The calendar was the most technically involved piece of the build and the one I was most satisfied with. I wrote it from scratch in jQuery. Past dates were greyed out; dates from today forward were rendered in color. Any date with a scheduled tour got an icon: one for casino bus trips, one for standard tours. Both icons were SVG to stay sharp at any size. Clicking an icon linked directly to the tour detail page for that date. The calendar supported month-by-month and year-by-year navigation, handled the first and last days of a month correctly within the grid, and the tour icon data was pulled from Sitefinity’s content layer. We never reused the calendar component on another project, but it was a satisfying thing to get right.
Below the header, the homepage had a row of quick links: pickup locations, book your tour, fleet information, and newsletter signup. Below that were sections for upcoming standard tours and upcoming casino tours, each linking out to their destination pages. The lower section of the page had three columns: a testimonial pull, a fleet information block, and a stay-connected panel. The stay-connected panel used a jQuery social stream plugin to pull posts from the client’s Facebook and Twitter accounts and scroll through them automatically. This was 2015, before those platforms required substantial authentication overhead to access feed data, and the live social content worked well as a lightweight engagement layer. Below that was the footer with site links, the company address, and logos.

The bus tours section opened with a scrolling carousel of featured destinations: Vegas, California, Disney World, and others. Each destination had its own location page. Those pages used a split-header layout: the left panel held a photo gallery that could be expanded to fill the full width of the page and collapsed back into its half of the header. The right panel showed the location name, trip details, and a book-your-tour link. Below the split header, the left column held pricing, a full itinerary, and detailed descriptions of each itinerary item, with another book CTA at the bottom. The right sidebar held quick links for chartering a bus and finding a nearby pickup location, a list of upcoming trips for that destination, a testimonial, and the social stream again so users could stay current without navigating away.


The casino bus trips page listed upcoming trips with links into the same location-page format used for standard tours. The calendar page gave users a top-level view of all departure dates across destinations, each row showing the location name, a banner image, and icons indicating whether the trip was a casino run or a standard tour. New Orleans, Disney World, Las Vegas, New York, Kinder, Eagle Pass, and other locations all appeared there. The same questionnaire from the homepage header was repeated at the top of the calendar page so users could filter down quickly.

The supporting pages filled out the site cleanly.

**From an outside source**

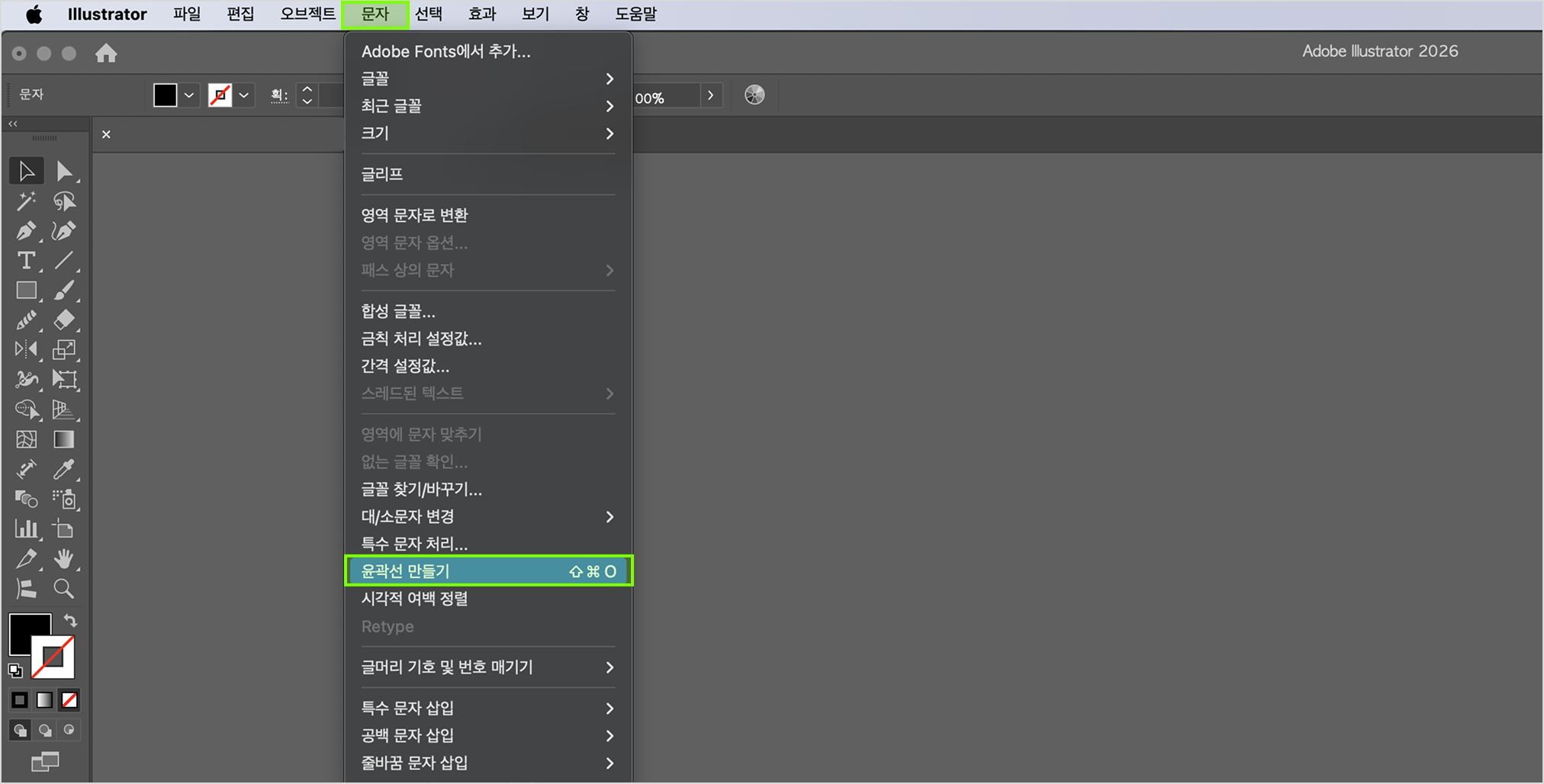1544x784 pixels.
Task: Select the Eraser tool
Action: tap(64, 320)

The fleet page covered the 56-passenger motor coach lineup with a photo gallery and an embedded YouTube video. About Us was copy-only. Travel tips was a standalone informational page. The contact form was built on Sitefinity’s native forms component, keeping form handling inside the CMS without a third-party dependency.
Impact: The client was vocal about the results after launch, crediting the site with a meaningful increase in tours booked. The calendar on the homepage was the piece I was most proud of shipping — a custom component built to spec, handling real content, working correctly in production.